Eine Vielzahl von Herausforderungen
Die angestrebte Umstrukturierung der Energiepolitik stellt Südkorea vor massive Herausforderungen. Aufgrund der geografischen Bedingungen – etwa 70 Prozent Südkoreas sind von Gebirge bedeckt – ist die Verfügbarkeit von Landflächen für den Aufbau erneuerbarer Energieanlagen stark limitiert. Hinzu kommt die Lage Südkoreas, ohne Zugang zu den Strommärkten benachbarter Länder, welche den Ausgleich von Schwankungen in der Erzeugung variabler erneuerbarer Energien erschwert. Um die Ziele des Ausbaus erneuerbarer Energien und der Emissionsreduktion zu erreichen, spielt zudem die Steigerung der Energieeffizienz eine wichtige Rolle. Die von der Regierung festgelegten geringen Strompreise in Korea bieten allerdings keinen Anreiz für energieeffizientes Handeln. Sie sind etwa halb so hoch wie der OECD-Durchschnitt. Die öffentliche Akzeptanz erneuerbarer Energien und die Bereitschaft zu höheren Strompreisen hat sich nach der Atomkatastrophe von Fukushima in Japan im Jahr 2011 deutlich erhöht, ist aber noch immer relativ niedrig im Vergleich zu vielen anderen Industriestaaten. Für die Umsetzung der neuen energiepolitischen Ziele ist daher die Schaffung von Akzeptanz in der koreanischen Bevölkerung und Industrie eine weitere Herausforderung.
Vertiefung der bilateralen Energiebeziehungen mit Korea
Die neue Energiepolitik in Korea bietet ein großes Potenzial für den energiepolitischen Austausch und eine vertiefte Energiezusammenarbeit zwischen Deutschland und Korea.
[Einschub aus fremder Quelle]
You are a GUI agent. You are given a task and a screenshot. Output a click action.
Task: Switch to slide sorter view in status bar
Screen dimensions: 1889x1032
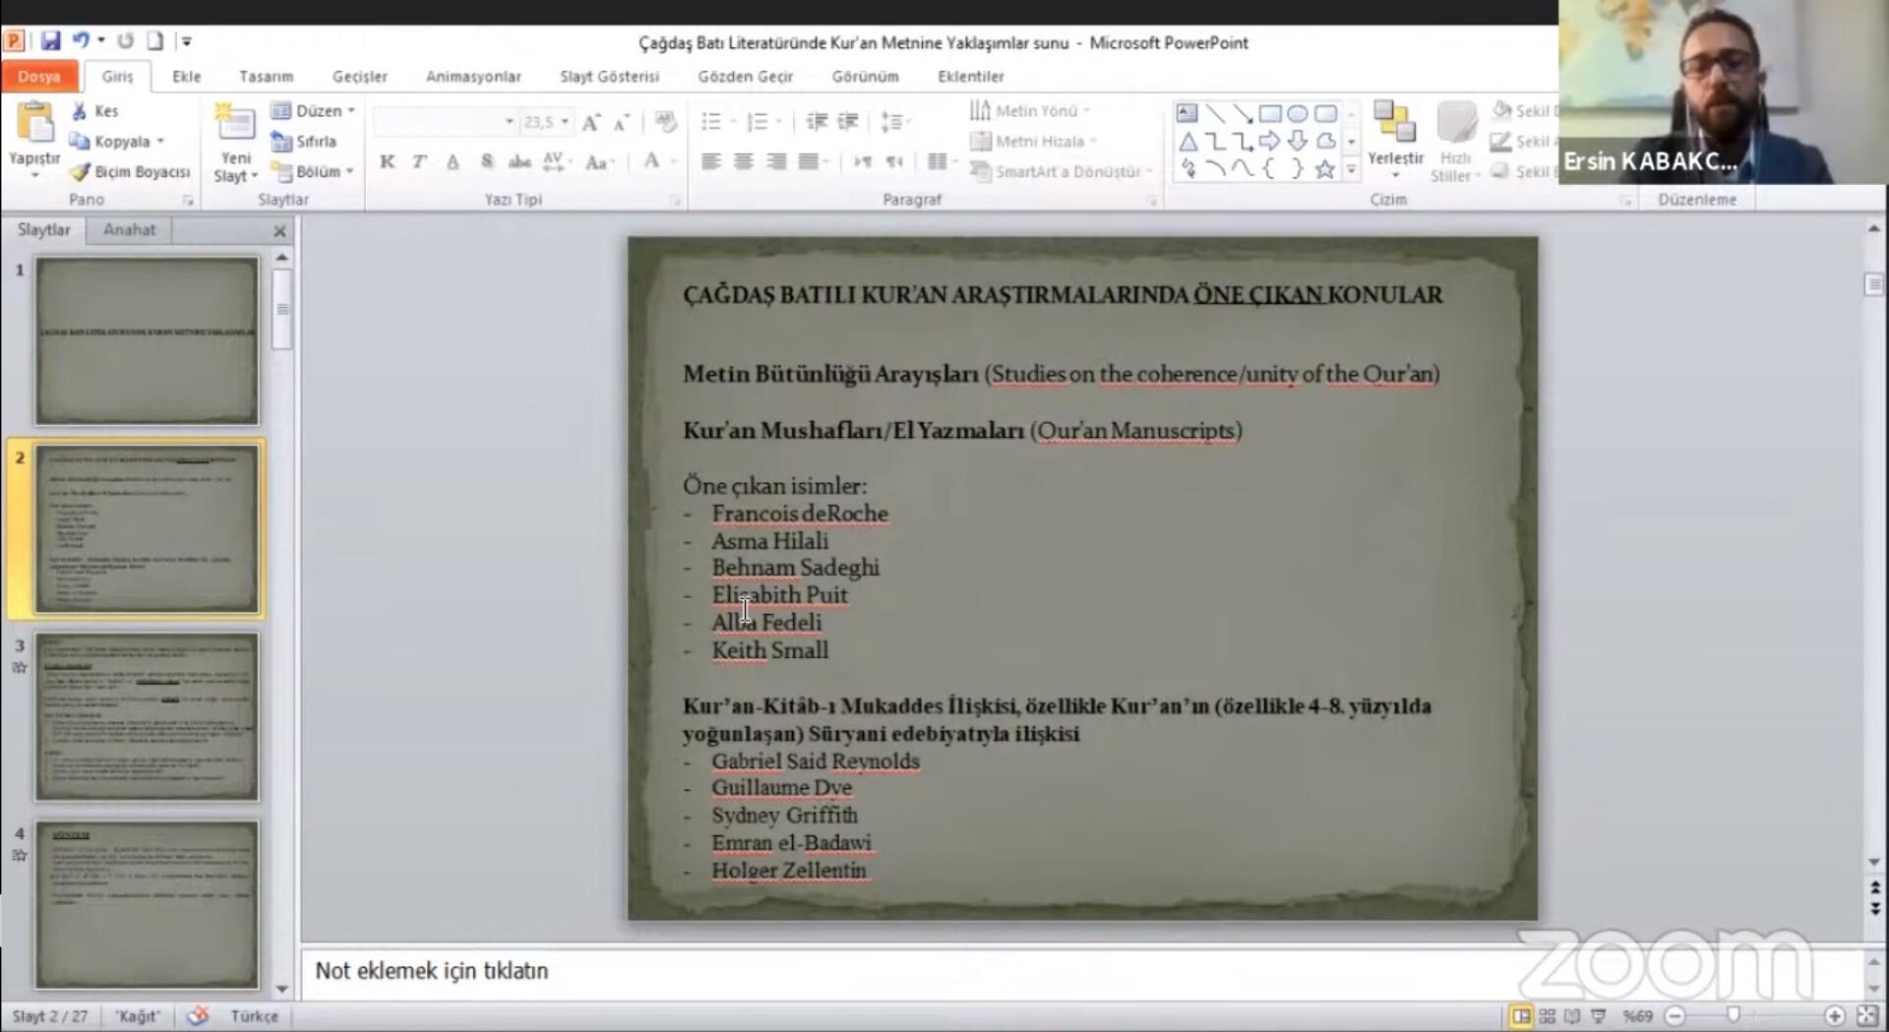point(1547,1016)
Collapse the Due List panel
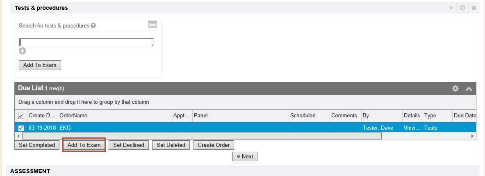Screen dimensions: 485x176 (469, 89)
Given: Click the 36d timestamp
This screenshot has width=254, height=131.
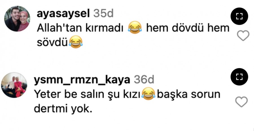Looking at the screenshot, I should pyautogui.click(x=144, y=80).
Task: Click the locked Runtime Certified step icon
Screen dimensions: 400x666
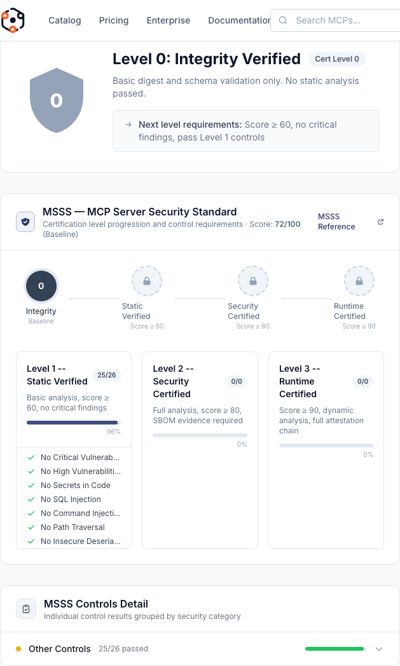Action: [359, 281]
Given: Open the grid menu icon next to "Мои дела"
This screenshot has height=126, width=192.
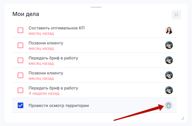Looking at the screenshot, I should tap(176, 15).
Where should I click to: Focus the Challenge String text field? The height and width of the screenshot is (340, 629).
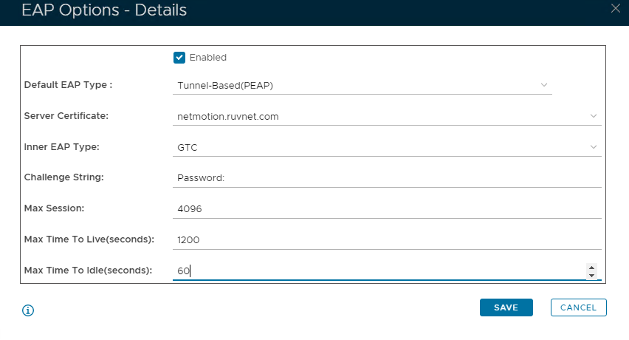point(388,178)
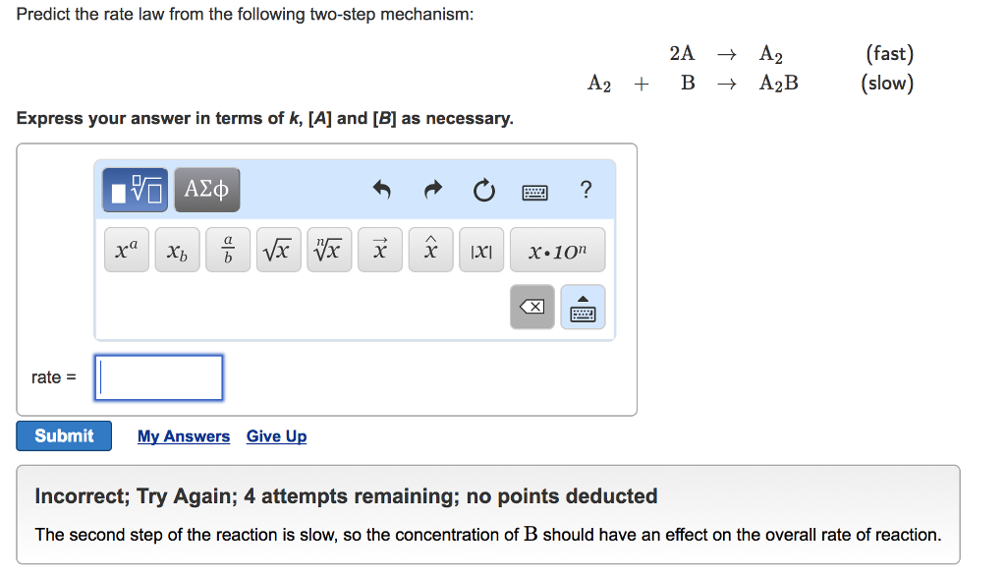Click the rate answer input field
Image resolution: width=1006 pixels, height=578 pixels.
coord(158,377)
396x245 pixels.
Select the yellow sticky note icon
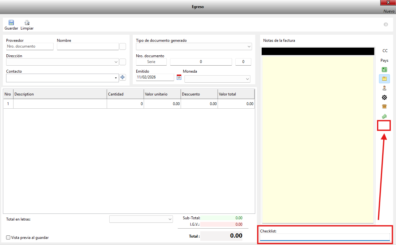(384, 79)
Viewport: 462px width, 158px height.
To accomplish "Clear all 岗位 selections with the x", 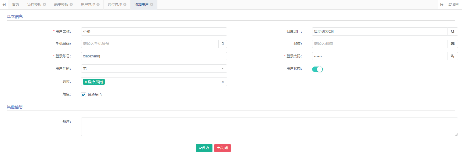I will point(223,82).
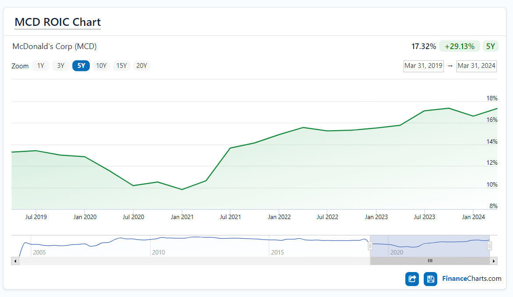Click the share chart icon

click(x=412, y=279)
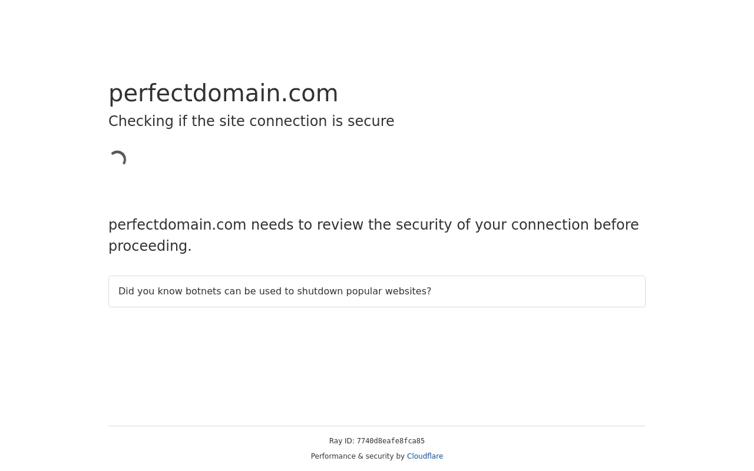
Task: Click the Ray ID value 7740d8eafe8fca85
Action: 391,442
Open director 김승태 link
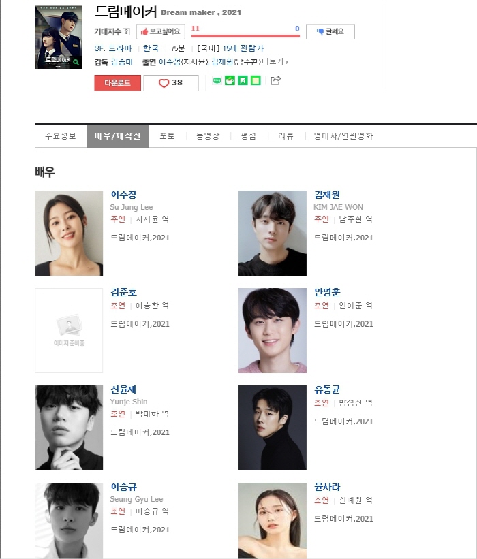477x559 pixels. [122, 62]
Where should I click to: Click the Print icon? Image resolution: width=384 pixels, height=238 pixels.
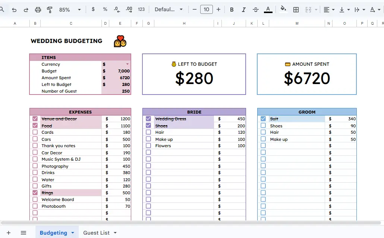[38, 9]
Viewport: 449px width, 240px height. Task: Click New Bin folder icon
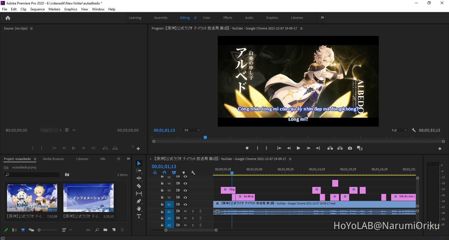pos(105,230)
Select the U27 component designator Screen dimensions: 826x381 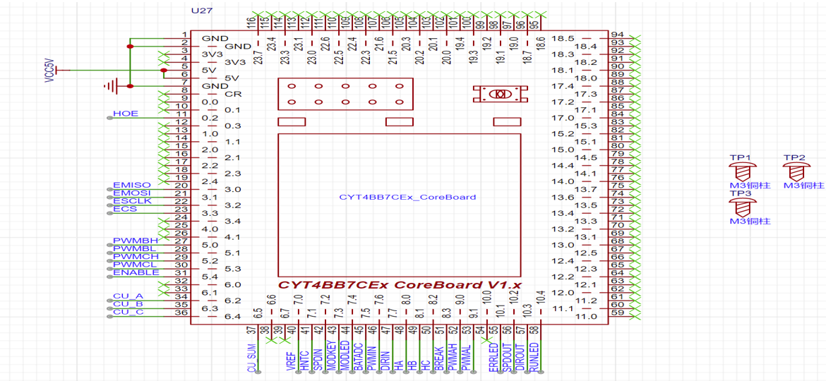pos(200,11)
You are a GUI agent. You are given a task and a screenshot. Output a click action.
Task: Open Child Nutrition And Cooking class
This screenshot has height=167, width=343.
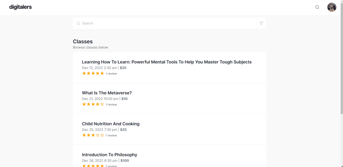coord(111,124)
Um diese zu intensivieren, unterstützt ein Konsortium, bestehend aus Adelphi, OAV, Wuppertal Institut sowie der deutschen Auslandshandelskammer (AHK), das BMWi bei der Vorbereitung, Durchführung und Nachbereitung des energiepolitischen Dialogs mit Südkorea. Dazu werden wissenschaftliche Kurzgutachten und Hintergrundstudien erstellt, Expertenworkshops und energiepolitische Veranstaltungen organisiert sowie Delegationsreisen geplant und umgesetzt. Im September 2017 fand im Rahmen der Messe „Korean Energy Show“ in Goyang ein erster Workshop zur „Energiewende in Korea und Deutschland“ statt. Im Anschluss daran wurde im Dezember zum gleichen Thema eine Studienreise nach Berlin für eine koreanische Delegation mit Vertretern aus Wirtschaft, Forschung und Politik organisiert. Zuletzt fand Anfang Mai 2018 der „Koreanisch-Deutsche Energietag“ in Incheon auf der „REECON – International Renewable Expo & Conference“ statt, auf welchem der bilaterale Austausch zu den Themen Erneuerbare Energien und Energieeffizienz weiter vertieft wurde. Im Laufe des Jahres sind zudem weitere Expertenworkshops sowie Studienreisen nach Deutschland geplant.